O dado mais simbólico veio da plateia: apenas uma vereadora da cidade marcou presença, Pâmela Vital. Para um grupo que sempre cultivou força e capilaridade política em Campina Grande, o esvaziamento chamou atenção e rapidamente virou termômetro nos bastidores. A leitura foi imediata: o prefeito Bruno Cunha Lima, embora integrante da família, está em campo oposto e conseguiu, ao menos neste episódio, impor sua influência sobre a base local.
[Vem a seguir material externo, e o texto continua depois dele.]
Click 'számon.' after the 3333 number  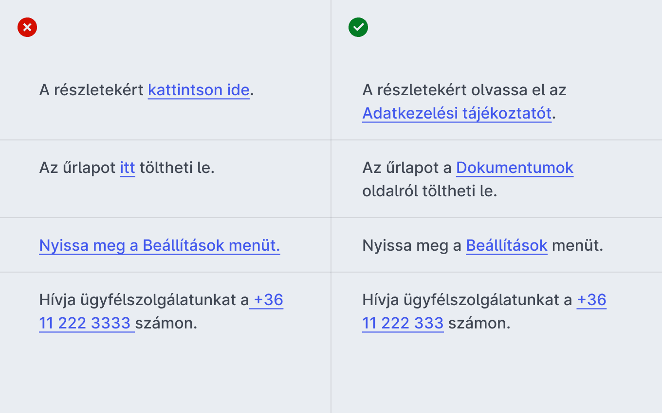pos(166,323)
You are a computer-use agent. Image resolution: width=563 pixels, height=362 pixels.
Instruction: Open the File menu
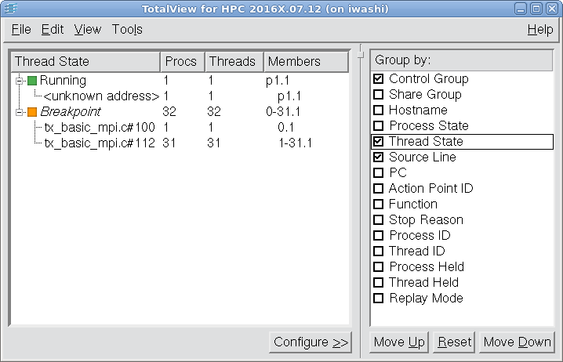[x=21, y=30]
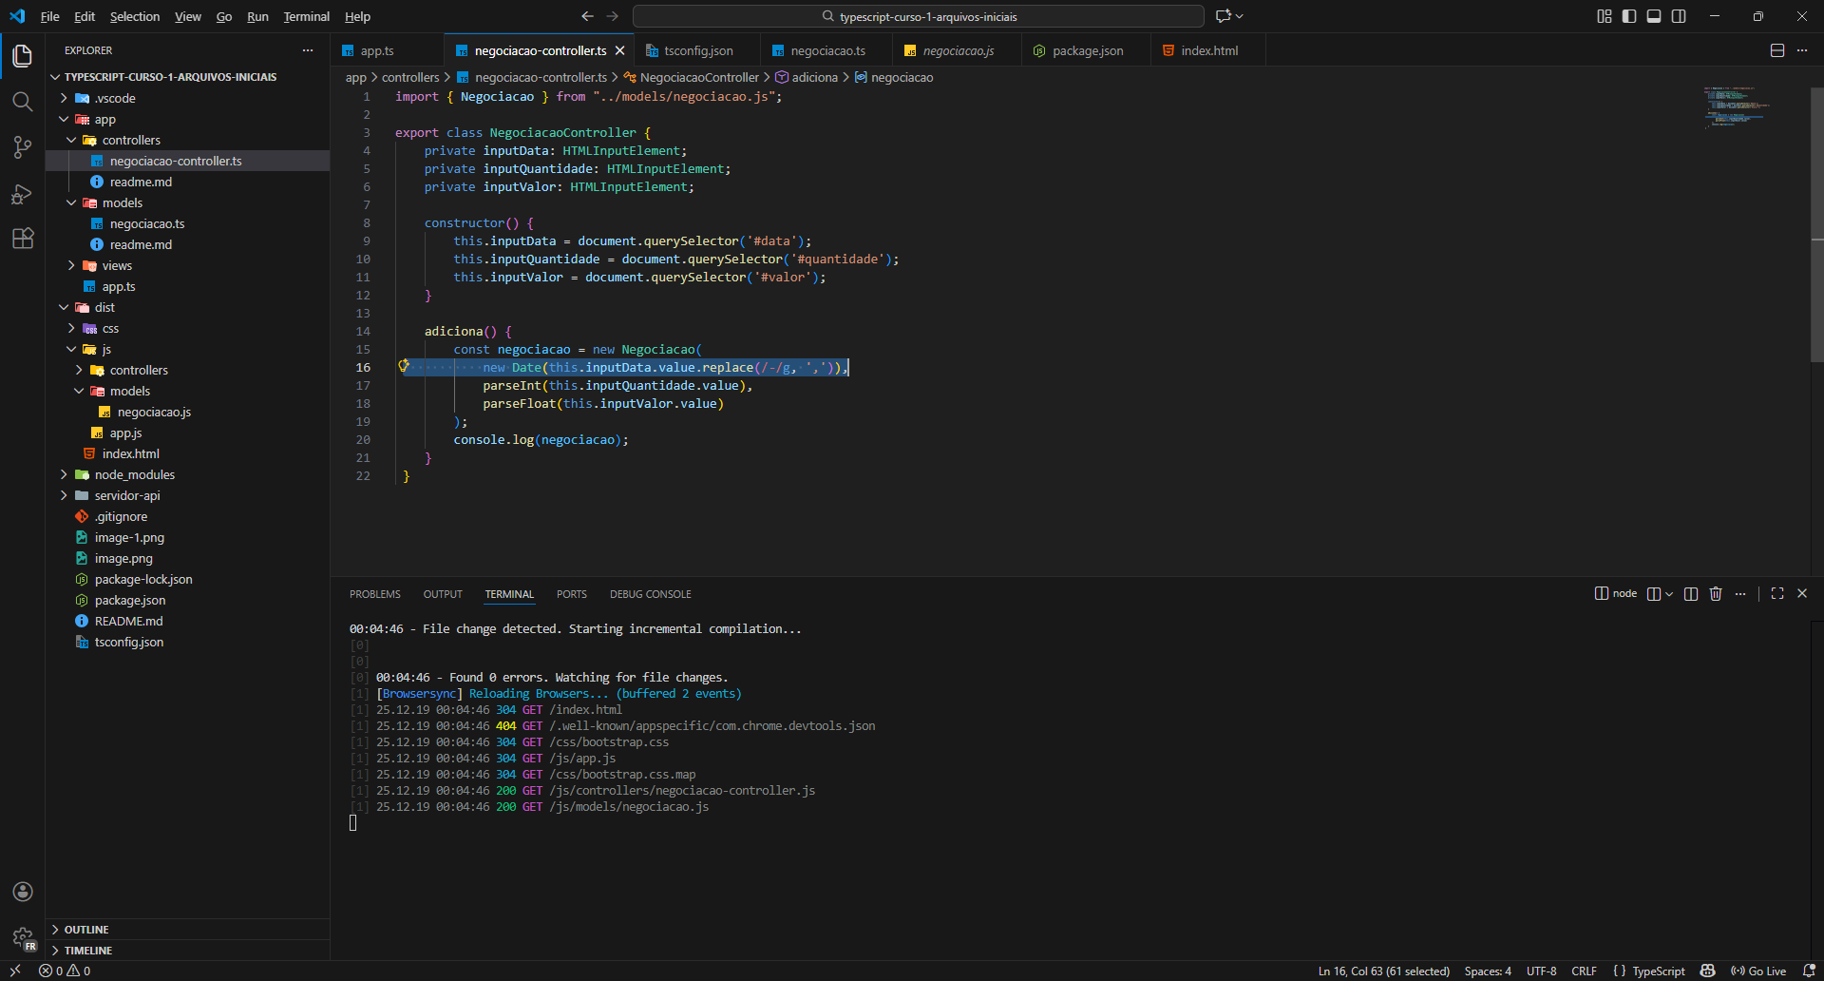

Bruno apoia o senador Efraim Filho ao governo e trabalha para emplacar sua esposa, Juliana Cunha Lima, como candidata a vice na chapa adversária. É nesse ponto que a disputa deixa de ser apenas política e passa a tocar também na simbologia familiar. Nos bastidores, começou a circular uma discussão curiosa – e reveladora – sobre quem representaria, de fato, o “Cunha Lima legítimo” na disputa.
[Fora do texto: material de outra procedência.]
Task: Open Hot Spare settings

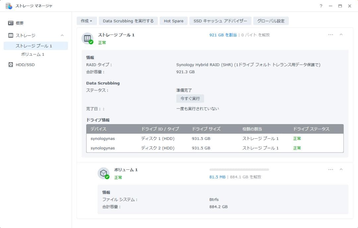Action: [173, 21]
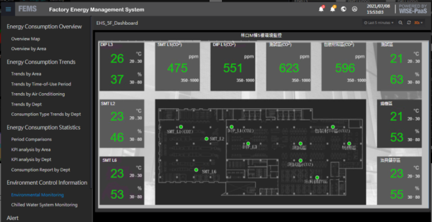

De um lado, Diogo carrega o peso direto da linhagem: é filho de Cássio Cunha Lima e irmão de Pedro Cunha Lima, nomes centrais da história recente do grupo. Do outro, Juliana entra no jogo pela via do casamento com Bruno, sobrinho em segundo grau de Cássio, o que levou alguns interlocutores a relativizarem sua condição dentro do clã.
Comparação com Michelle
A comparação que surgiu nos bastidores não demorou: aliados lembraram o caso de Michelle Bolsonaro, que, mesmo sem vínculo sanguíneo com a família do ex-presidente, nunca teve sua identidade política questionada. A analogia expõe mais do que uma discussão genealógica – revela o desconforto interno e a tentativa de delimitar espaços de poder dentro de um grupo que, até pouco tempo, atuava de forma mais coesa.
Enquanto isso, nomes importantes circularam pelo evento, como Pedro Cunha Lima, Romero Rodrigues, Tovar Correia Lima, Fábio Ramalho e Camila Toscano, além de auxiliares da gestão municipal. Mas até mesmo entre esses apoios houve sinais de desalinhamento. A ausência da vereadora Ivonete Ludgério, por exemplo, contrastou com a presença do marido, Manoel Ludgério, evidenciando que nem todos os movimentos estão completamente ajustados.
O que se viu em Campina Grande foi mais do que um lançamento de pré-candidatura. Foi um retrato de um grupo dividido, ainda que em silêncio, onde laços familiares já não garantem alinhamento político automático – e onde cada gesto, presença ou ausência, passa a ter peso de recado.